Easy Ways to Get More Whole Grains
It's easy to add whole grains and their health benefits to your daily diet. Leave white bread on the shelf, and select whole grain breads instead. Skip the white rice and enjoy slow-simmered brown rice instead. Make a good-sized batch of brown rice, and save time by reheating leftover portions in your microwave or steamer. When making soup, add brown rice, wild rice, or barley to enhance its flavor and fiber value. If you like salads, try tabouli, which uses bulgur wheat, a tasty and filling whole grain. Try having whole-grain cereals at breakfast, or a bowl of hot rolled oatmeal, instead of sugar-loaded corn flakes. And there's always popcorn, an entertaining whole grain that can be fun to cook as well as to eat.

Whole Grain Shopping Tips
In the table below, you'll see a list of whole and refined grains and products. This is not a complete list, but may help you get some idea of what to look for at the grocery store, when you are shopping for grain products. Remember to read food labels carefully, and distinguish between such phrases as "whole wheat" and "whole grain."
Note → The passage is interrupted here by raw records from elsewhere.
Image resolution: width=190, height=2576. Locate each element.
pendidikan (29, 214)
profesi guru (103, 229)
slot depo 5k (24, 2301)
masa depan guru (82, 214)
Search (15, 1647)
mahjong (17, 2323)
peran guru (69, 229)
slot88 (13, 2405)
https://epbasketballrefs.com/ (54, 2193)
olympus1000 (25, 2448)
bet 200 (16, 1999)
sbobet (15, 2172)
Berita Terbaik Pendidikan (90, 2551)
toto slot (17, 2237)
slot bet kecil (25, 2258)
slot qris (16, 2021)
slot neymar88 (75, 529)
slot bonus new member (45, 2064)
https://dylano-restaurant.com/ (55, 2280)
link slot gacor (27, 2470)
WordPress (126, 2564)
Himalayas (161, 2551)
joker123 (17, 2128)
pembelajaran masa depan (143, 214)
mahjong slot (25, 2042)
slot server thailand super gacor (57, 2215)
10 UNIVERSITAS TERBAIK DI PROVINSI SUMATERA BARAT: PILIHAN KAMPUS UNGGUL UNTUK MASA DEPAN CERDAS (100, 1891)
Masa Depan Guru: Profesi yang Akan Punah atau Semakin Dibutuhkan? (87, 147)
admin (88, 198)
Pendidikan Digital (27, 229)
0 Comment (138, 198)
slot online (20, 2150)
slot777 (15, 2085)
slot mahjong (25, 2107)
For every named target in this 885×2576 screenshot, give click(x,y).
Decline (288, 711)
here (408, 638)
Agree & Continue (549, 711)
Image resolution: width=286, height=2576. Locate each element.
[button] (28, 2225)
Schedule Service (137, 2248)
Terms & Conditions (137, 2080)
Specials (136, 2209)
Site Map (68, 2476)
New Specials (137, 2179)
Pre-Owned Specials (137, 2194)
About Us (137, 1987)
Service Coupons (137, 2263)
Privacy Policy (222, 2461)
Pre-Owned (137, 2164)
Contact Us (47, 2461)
Identifying Whole and Refined Grains

Whole Grains Refined or Enriched Grains
brown and wild rice white rice
wholewheat and buckwheat flour white all-purpose flour
bulgur (cracked wheat) couscous
oatmeal grits
popcorn -
whole wheat cereal flakes corn flakes cereal
muesli cereal grits
whole grain barley -
whole grain cornmeal cornmeal mix
whole rye -
whole wheat bread white bread
whole wheat crackers plain crackers
whole wheat pasta standard pasta
whole wheat sandwich buns and rolls white sandwich buns and rolls
whole wheat tortillas flour and corn tortillas
Sources
USDA MyPyramid.gov. Inside the Pyramid - Grains. Last updated: October 8, 2008.

American Institute for Cancer Research. Foods That Fight Cancer. Whole Grains.